Ketika UU Cipta Kerja yang dibentuk dengan meniru gaya omnibus law itu diuji formil dengan UU 12/2011, UU tersebut bisa dirontokkan oleh MK. MK dapat memutus prosedur pembentukan UU Cipta Kerja itu menabrak prosedur pembentukan UU sebagaimana diatur oleh UU 12/2012.
Oleh karena itu, Yusril menyarankan agar Presiden Joko Widodo bertindak cepat melakukan revisi menyeluruh terhadap UU Cipta Kerja, tanpa harus menunggu dua tahun.
Kepastian hukum
Secara terpisah, anggota Badan Legislasi (Baleg) DPR dari Fraksi Partai Demokrasi Indonesia Perjuangan (PDIP) Hendrawan Supratikno mengatakan, pembentuk UU harus bekerja ekstra keras untuk memperbaiki pembentukan UU Cipta Kerja. Sebab, saat ini sejumlah peraturan pelaksana juga telah diimplementasikan. Tanpa adanya kepastian hukum, kondisi ini justru tidak baik bagi investasi atau pemulihan ekonomi.

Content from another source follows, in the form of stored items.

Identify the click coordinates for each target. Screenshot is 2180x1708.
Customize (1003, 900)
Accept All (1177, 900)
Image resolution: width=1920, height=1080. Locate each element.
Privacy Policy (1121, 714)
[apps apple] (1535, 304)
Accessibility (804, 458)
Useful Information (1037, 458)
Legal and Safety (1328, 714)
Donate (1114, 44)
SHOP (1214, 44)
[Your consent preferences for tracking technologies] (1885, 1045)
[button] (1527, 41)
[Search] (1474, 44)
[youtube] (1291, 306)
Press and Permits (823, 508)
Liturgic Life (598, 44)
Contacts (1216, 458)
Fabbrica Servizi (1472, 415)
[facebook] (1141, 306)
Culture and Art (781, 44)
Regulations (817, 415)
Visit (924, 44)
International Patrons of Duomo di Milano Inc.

KOMPAS/KURNIA YUNITA RAHAYU
Anggota Badan Legislasi (Baleg) DPR dari Fraksi Partai Demokrasi Indonesia Perjuangan (PDI-P) Hendrawan Supratikno
”Pemerintah dan DPR harus segera duduk bersama untuk menindaklanjuti putusan MK. Kami harus mempelajari amar putusan tersebut secara menyeluruh. Pokok-pokok apa yang dinyatakan harus direvisi akan disisir secara cermat,” katanya.
Selain perbaikan UU Cipta Kerja, menurut Hendrawan, yang harus direvisi juga ialah UU 12/2011 untuk menampung metode omnibus law dalam pembentukan UU.
Anggota Baleg DPR dari Fraksi Golkar Christina Aryani mengatakan, pihaknya terbuka untuk melakukan perbaikan UU Cipta Kerja. ”Artinya DPR sangat terbuka untuk melakukan perbaikan hal-hal yang dianggap inkonstitusional sebagaimana diputuskan MK. Mekanismenya seperti apa tentu DPR akan bersama pemerintah melakukan langkah-langkah perbaikan. Saya rasa ini harus ditindaklanjuti segera sehingga sebelum tenggat waktu dua tahun harusnya sudah bisa selesai,” katanya.
Wakil Ketua Fraksi Partai Keadilan Sejahtera (PKS) Netty Prasetiyani mengatakan, fraksinya akan mengawal proses perubahan UU Cipta Kerja agar sesuai dengan aturan hukum. ”Kita juga akan awasi agar dalam waktu dua tahun kedepan tidak ada peraturan pelaksana lagi yang dibuat oleh pemerintah sebagaimana keputusan MK,” ungkapnya.